Apesar da nova cobrança, uma série de produtos ficou de fora da lista de sobretaxas. Entre os principais itens isentos estão:
- Carne bovina;
- Outros produtos animais;
- Mudas e sementes;
- Hortaliças e legumes;
- Raízes e tubérculos;
- Frutas e nozes;
- Café, chá e erva-mate;
- Especiarias;
- Cereais e derivados;
- Óleos e ceras vegetais;
- Açúcar;
- Cacau;
- Alimentos preparados;
- Sucos e bebidas;
- Minerais não metálicos;
- Minérios e concentrados;
- Carvão e coque;
- Petróleo e derivados;
- Produtos químicos básicos;
- Alumina e compostos de alumínio;
- Vanádio;
- Terras raras e materiais críticos;
- Fertilizantes;
- Insumos para defensivos agrícolas;
- Produtos químicos com limitação de uso;
- Borracha natural;
- Couros exóticos;
- Madeira;
- Celulose;
- Fibras vegetais para horticultura;
- Computadores e armazenamento;
- Equipamentos para semicondutores;
- Semicondutores;
- Outros eletrônicos.
Governo brasileiro reage e fala em reciprocidade
A nova tarifa foi anunciada pelo USTR (Escritório do Representante de Comércio dos Estados Unidos) e será aplicada a um grupo de 60 economias investigadas por supostas falhas no combate ao trabalho forçado em cadeias produtivas. No caso brasileiro, a sobretaxa poderá ser cumulativa com a tarifa de 25% divulgada na semana passada.

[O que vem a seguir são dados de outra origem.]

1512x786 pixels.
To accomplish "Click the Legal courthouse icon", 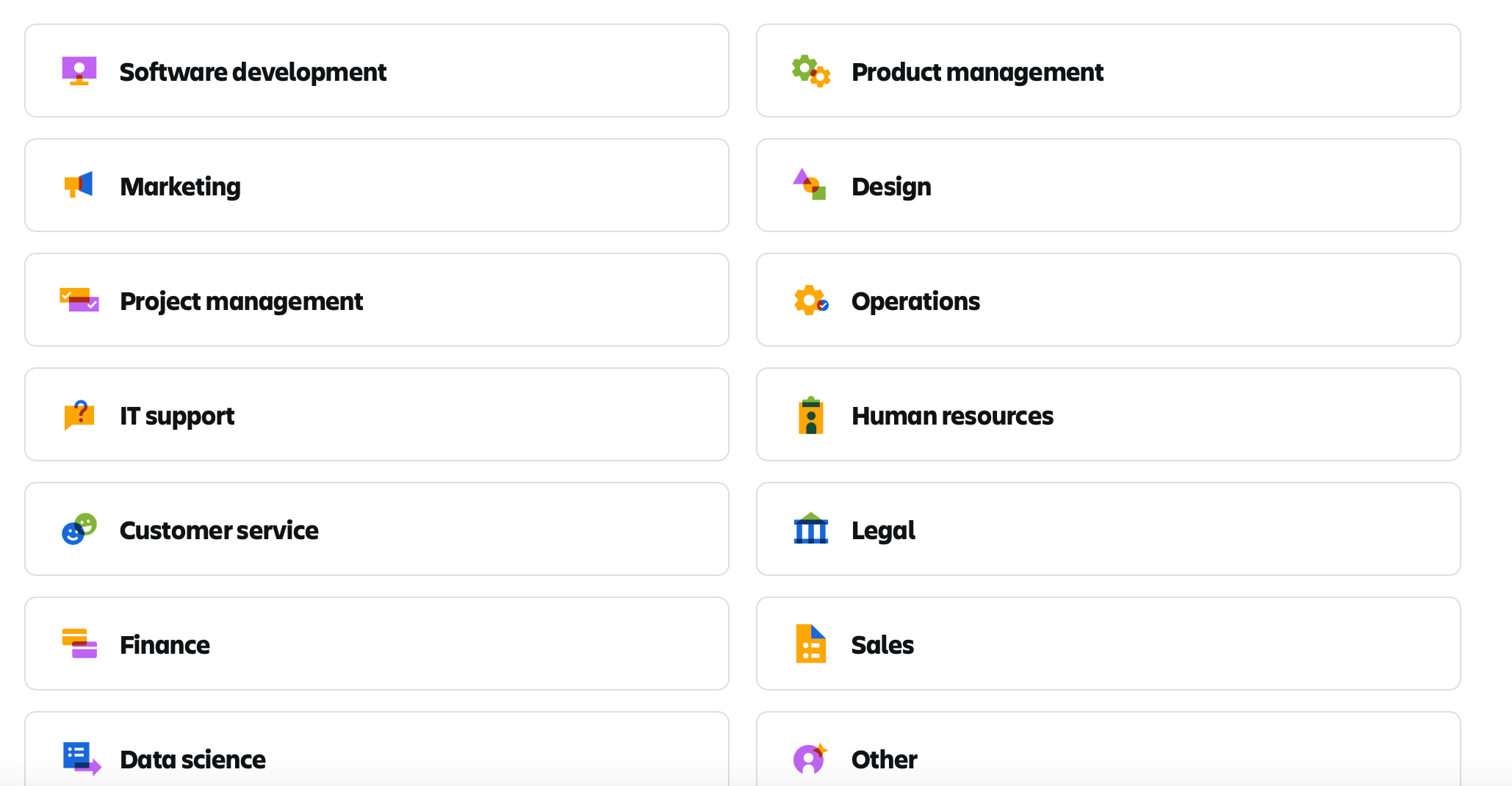I will pyautogui.click(x=811, y=529).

Em resposta, o governo brasileiro determinou o acionamento da Lei da Reciprocidade Econômica, instrumento que autoriza o Brasil a adotar medidas proporcionais diante de barreiras comerciais impostas por outros países. O governo brasileiro também contestou a justificativa apresentada pelos Estados Unidos para a nova taxação.

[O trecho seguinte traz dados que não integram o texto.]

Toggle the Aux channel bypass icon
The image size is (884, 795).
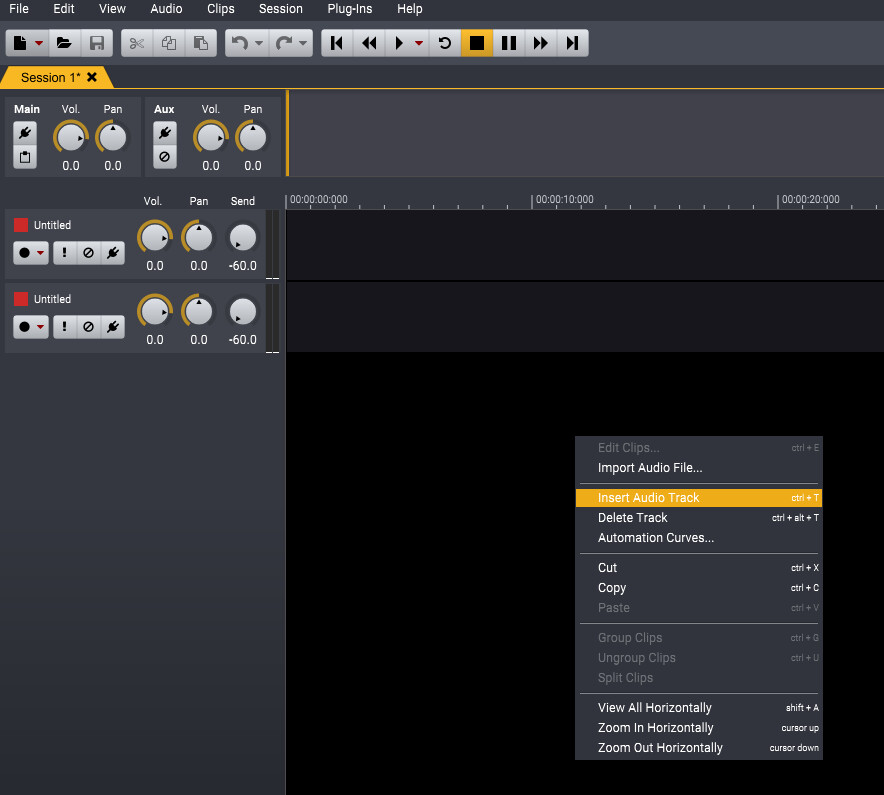tap(165, 157)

“Tendo em vista o caráter completamente arbitrário e injustificado das tarifas anunciadas contra o Brasil, iniciaremos imediatamente os trâmites para acionar os instrumentos previstos na Lei de Reciprocidade, aprovada por unanimidade pelo Congresso Nacional, e levaremos o tema ao mecanismo de solução de controvérsias da OMC”, afirmou o governo por meio de nota à imprensa.